Desde la oficina del partido salieron a otro punto que Urruchurtu no revela por motivos de seguridad. Allí los recogió el diplomático argentino. En esos instantes, mientras esperaban resguardados, Tarek William Saab, fiscal general, había solicitado la emisión de órdenes de captura contra todo el equipo asesor de María Corina Machado, la líder opositora.
—¿Cómo lidiaron con el hecho de tener que planificar la campaña presidencial de Edmundo González Urrutia y el recorrido por Venezuela de María Corina Machado estando encerrados en una embajada?
—Fue retador. Obviamente teníamos las restricciones muy claras, pero nos adentramos tanto en el trabajo que llegó un punto en el que no había otra opción sino pensar en eso y avanzamos con la campaña. Fue una campaña muy intensa, porque, mientras por un lado se avanzaba en la campaña misma, como los viajes, encuentros y recorridos, inmediatamente luego venía la ola represiva. Después de cada gira, teníamos compañeros presos, escondidos o teniendo que salir (de Venezuela). Lo vivimos muy intensamente, cada uno en su área, teniendo reuniones todos los días para organizar las acciones.

Material proporcionado
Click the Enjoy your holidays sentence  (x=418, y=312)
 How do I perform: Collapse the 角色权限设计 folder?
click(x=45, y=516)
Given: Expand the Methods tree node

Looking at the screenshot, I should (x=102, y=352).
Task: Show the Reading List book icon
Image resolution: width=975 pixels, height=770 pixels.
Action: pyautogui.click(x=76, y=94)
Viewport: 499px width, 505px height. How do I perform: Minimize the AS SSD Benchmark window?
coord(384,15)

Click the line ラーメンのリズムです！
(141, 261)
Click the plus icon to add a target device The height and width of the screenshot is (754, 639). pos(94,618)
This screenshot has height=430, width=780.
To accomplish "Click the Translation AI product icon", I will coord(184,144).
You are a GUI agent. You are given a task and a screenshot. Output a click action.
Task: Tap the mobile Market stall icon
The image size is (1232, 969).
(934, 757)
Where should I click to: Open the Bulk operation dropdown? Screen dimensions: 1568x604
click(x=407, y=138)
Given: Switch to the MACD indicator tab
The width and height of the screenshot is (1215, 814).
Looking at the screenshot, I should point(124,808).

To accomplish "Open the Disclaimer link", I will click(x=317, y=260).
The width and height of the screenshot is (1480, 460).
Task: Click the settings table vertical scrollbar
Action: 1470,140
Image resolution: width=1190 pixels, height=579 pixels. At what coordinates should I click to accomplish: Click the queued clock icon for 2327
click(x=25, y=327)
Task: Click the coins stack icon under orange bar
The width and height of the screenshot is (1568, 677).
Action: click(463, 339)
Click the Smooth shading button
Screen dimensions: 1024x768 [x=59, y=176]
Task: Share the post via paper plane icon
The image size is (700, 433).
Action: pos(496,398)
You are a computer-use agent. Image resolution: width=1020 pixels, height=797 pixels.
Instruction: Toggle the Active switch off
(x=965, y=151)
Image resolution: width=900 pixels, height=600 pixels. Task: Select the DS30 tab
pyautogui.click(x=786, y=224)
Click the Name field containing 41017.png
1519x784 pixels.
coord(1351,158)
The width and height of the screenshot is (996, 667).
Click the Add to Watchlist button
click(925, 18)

Descripción de la tarea
Según la sección del documento, ¿quién había solicitado órdenes de captura contra todo el equipo asesor de María Corina Machado?

Solución del problema
Las había solicitado Tarek William Saab, fiscal general.